Exercício proposto |
Extraia na íntegra o trecho abaixo sobre o PT e as reformas, sem alterar nenhuma palavra.

== Trecho fornecido

Porque o PT perdeu o horizonte histórico. O
horizonte que ele tinha nos seus documentos originários. De transformação, de
realizar as reformas relevantes.
Mas
em que instante isso se perdeu?
Ah, no momento em que chegou ao poder. Foi
quando ele trocou um projeto de Brasil por um projeto de poder. Manter-se no
poder passou a ser mais importante do que realizar as reformas importantes e
necessárias para o país. Como a reforma agrária, a tributária, a educacional, a
sanitária etc. Em 12 anos, a única reforma que nós temos é a antirreforma
política do Eduardo Cunha (atual presidente da Câmara).
Por
que o PT não fez essas reformas?

====
== Dados fornecidos

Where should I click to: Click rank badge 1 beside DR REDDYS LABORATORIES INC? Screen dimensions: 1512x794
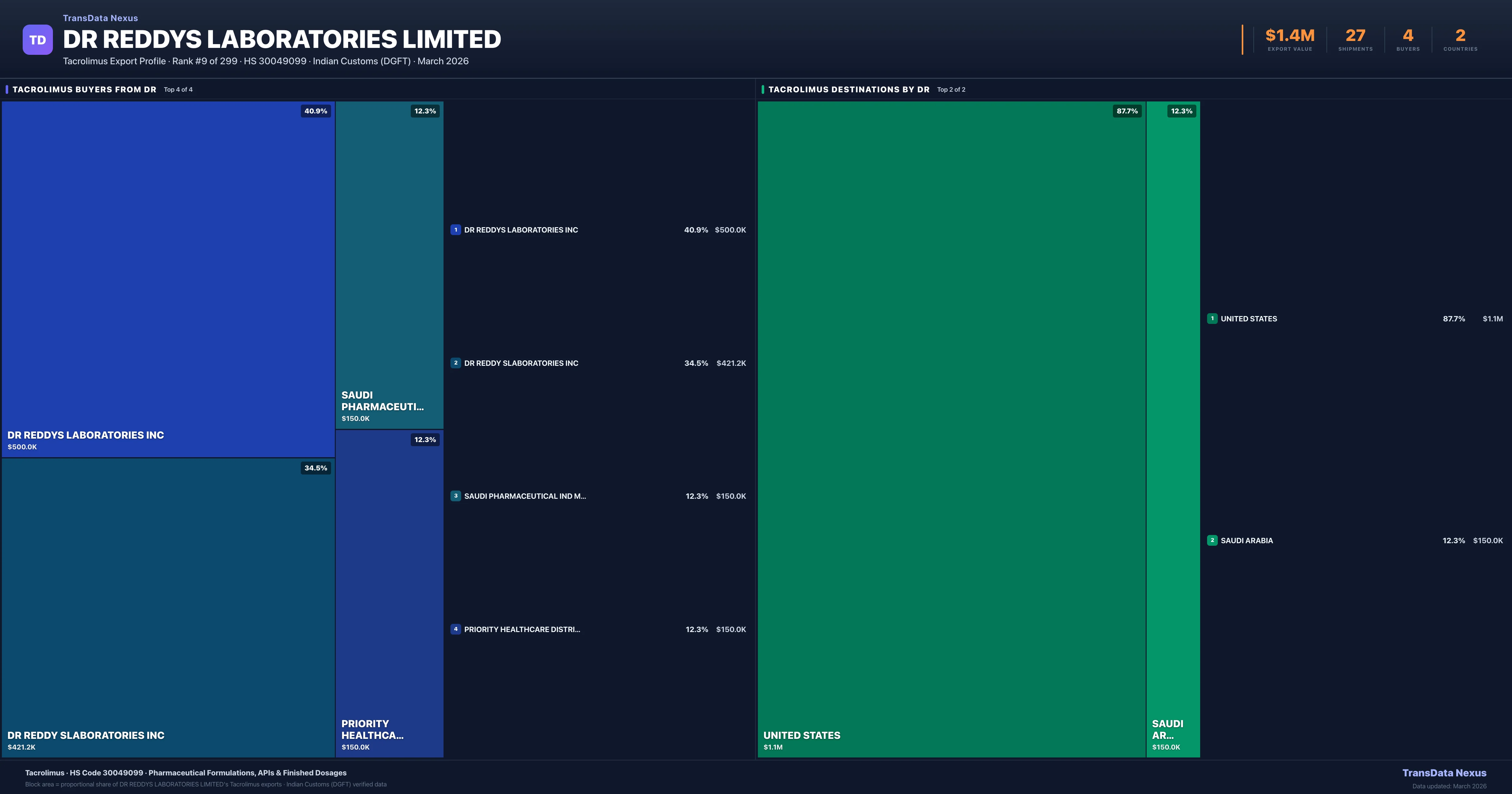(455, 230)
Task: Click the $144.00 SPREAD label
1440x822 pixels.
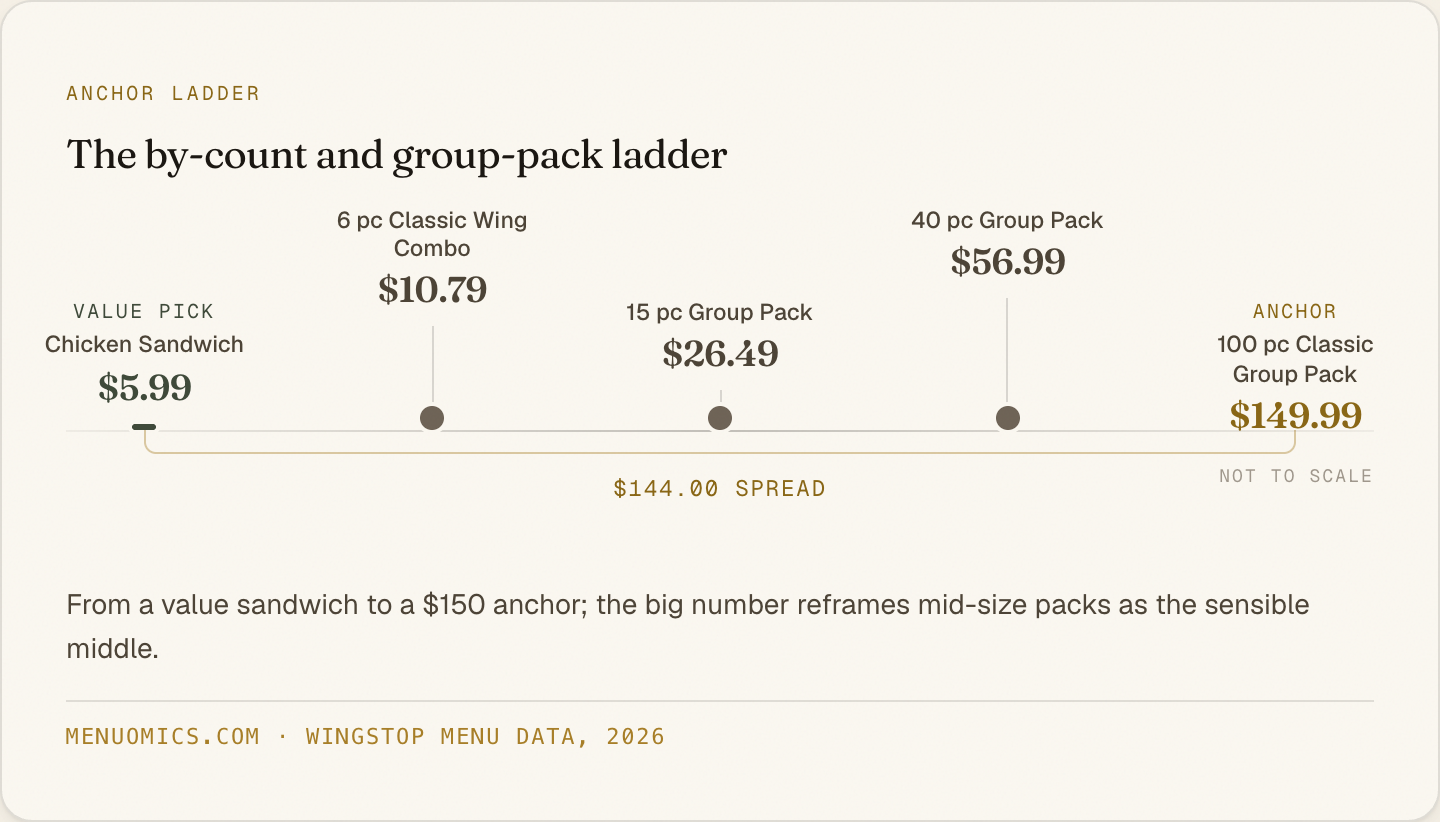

====

Tarefa concluída |
Porque o PT perdeu o horizonte histórico. O
horizonte que ele tinha nos seus documentos originários. De transformação, de
realizar as reformas relevantes.
Mas
em que instante isso se perdeu?
Ah, no momento em que chegou ao poder. Foi
quando ele trocou um projeto de Brasil por um projeto de poder. Manter-se no
poder passou a ser mais importante do que realizar as reformas importantes e
necessárias para o país. Como a reforma agrária, a tributária, a educacional, a
sanitária etc. Em 12 anos, a única reforma que nós temos é a antirreforma
política do Eduardo Cunha (atual presidente da Câmara).
Por
que o PT não fez essas reformas?